JAKARTA — Penanews.co.id — Pelaksana pemungutan suara pada pemilu serentak Tahun 2024 tinggal menghiung hari tepatnya pada Rabu 14 Pebruari nanti, dalam artikel ini membahas Posisi hak suara pemilih dalam pemilu menurut Islam.
Dilansir situs resmi NU, Memilih seorang pemimpin di berbagai tingkatannya adalah hak kita sebagai warga negara Indonesia. Secara spesifik, Undang-Undang Nomor 30/1999 tentang Hak Asasi Manusia (HAM) mengatur mengenai hak memilih sebagaimana yang tercantum dalam Pasal 43 yang menyatakan: “Setiap warga mendapatkan hak dipilih dan memilih dalam pemilihan umum berdasarkan persamaan hak melalui pemungutan suara yang langsung, umum, bebas, rahasia, jujur dan adil seusai dengan ketentuan peraturan perundang-undangan.”
Adapun, setiap upaya yang mengancam hilangnya hak suara dapat ditindak secara hukum. Dan hal ini dijamin dalam konstitusi sebagaimana dinyatakan dalam Putusan MK Nomor 011-017/PUU-I/2003 yang menyatakan: “Menimbang, bahwa hak konstitusional warga negara untuk memilih dan dipilih (right to vote and right to be candidate) adalah hak yang dijamin oleh konstitusi, undang-undang, maupun konvensi internasional, maka pembatasan, penyimpangan, peniadaan dan penghapusan akan hak dimaksud merupakan pelanggaran terhadap hak asasi warga negara”.
Dalam bernegara, memilih seorang pemimpin adalah kewajiban secara syariat dan hal ini adalah kesepakatan (ijma’) para sahabat dan tabi’in. Sebagaimana yang diutarakan oleh Ibnu Khaldun:
إنّ نصب الإمام واجب قد عرف وجوبه في الشّرع بإجماع الصّحابة والتّابعين لأنّ أصحاب رسول الله ﷺ عند وفاته بادروا إلى بيعة أبي بكر وتسليم النّظر إليه في أمورهم وكذا في كلّ عصر من بعد ذلك.
Artinya: “Sesungguhnya, memilih seorang pemimpin adalah wajib dan telah diketahui kewajibannya dalam syariat dengan kesepakatan (ijma’) para sahabat dan tabi’in karena para sahabat setelah wafatnya Rasulullah segera membaiat sahabat Abu Bakar dan menyerahkan keputusan kepadanya dalam masalah mereka dan begitu juga di setiap zaman setelahnya”. (lihat Tarikh Ibnu Khaldun karya Ibnu Khaldun [cetakan Darul Fikr Beirut 1998] hal.239).
Sebagai seorang Muslim, kita juga harus mempelajari pentingnya memakai hak suara dalam kacamata Islam. Hal ini bertujuan agar kita mengetahui bahwa hak suara dalam pemilu tidaklah bertentangan dengan agama Islam.
# # # # #
Jawablah pertanyaan berikut berdasarkan artikel tentang hak suara dalam pemilu menurut Islam di atas.
(a) Pada hari dan tanggal berapa pemungutan suara pemilu serentak 2024 dilaksanakan?
(b) Berapa nomor Putusan MK yang dikutip untuk menunjukkan bahwa hak memilih dijamin konstitusi?
(c) Siapa yang segera dibaiat oleh para sahabat setelah wafatnya Rasulullah?

▶ Catatan pencarian kata dan elemen:
# # # # #
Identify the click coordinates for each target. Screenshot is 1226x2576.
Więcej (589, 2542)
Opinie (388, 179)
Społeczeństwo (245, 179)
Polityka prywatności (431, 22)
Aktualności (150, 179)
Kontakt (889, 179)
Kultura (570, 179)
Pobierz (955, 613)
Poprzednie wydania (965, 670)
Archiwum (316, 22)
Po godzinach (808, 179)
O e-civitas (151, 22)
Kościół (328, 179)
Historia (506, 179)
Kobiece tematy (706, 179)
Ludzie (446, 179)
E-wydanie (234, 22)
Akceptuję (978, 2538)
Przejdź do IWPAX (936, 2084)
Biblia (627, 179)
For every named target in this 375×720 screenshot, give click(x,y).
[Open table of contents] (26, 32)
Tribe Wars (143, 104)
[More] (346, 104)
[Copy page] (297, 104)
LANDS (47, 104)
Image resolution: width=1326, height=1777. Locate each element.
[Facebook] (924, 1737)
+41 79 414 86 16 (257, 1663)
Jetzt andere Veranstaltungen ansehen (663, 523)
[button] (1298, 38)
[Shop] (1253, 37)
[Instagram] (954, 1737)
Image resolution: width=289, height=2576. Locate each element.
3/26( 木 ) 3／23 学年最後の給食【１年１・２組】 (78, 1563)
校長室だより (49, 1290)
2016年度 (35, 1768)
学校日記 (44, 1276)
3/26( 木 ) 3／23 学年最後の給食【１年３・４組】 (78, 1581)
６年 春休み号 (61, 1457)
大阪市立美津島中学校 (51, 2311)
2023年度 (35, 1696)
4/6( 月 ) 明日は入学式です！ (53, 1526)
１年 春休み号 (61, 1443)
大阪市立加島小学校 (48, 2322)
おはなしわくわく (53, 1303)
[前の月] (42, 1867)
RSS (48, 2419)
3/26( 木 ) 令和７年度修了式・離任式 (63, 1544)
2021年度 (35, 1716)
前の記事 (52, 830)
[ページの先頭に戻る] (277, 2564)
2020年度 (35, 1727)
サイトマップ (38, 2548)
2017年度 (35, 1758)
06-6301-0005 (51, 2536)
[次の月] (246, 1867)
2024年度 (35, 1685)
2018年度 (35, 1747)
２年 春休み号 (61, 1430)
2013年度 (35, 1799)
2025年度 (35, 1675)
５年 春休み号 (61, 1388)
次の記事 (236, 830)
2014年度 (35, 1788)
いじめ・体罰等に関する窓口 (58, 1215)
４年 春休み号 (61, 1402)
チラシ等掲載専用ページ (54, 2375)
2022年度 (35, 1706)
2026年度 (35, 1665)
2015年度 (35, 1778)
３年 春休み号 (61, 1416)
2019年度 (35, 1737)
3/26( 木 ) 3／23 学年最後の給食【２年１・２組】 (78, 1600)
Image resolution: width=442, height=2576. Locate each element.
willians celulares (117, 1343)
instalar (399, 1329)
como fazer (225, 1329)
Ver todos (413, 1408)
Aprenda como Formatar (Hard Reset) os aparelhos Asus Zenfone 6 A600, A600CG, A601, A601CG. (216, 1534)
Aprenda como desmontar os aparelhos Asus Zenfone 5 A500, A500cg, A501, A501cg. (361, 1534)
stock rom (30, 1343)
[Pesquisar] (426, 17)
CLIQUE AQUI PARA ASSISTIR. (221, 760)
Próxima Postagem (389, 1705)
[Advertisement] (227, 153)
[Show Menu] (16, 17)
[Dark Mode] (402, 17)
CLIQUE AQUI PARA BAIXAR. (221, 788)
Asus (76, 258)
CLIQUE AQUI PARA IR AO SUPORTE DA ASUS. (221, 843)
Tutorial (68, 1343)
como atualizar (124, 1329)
# # # # #
▶ Jawaban Latihan:
(a) Rabu, 14 Februari.
(b) 011-017/PUU-I/2003.
(c) Abu Bakar.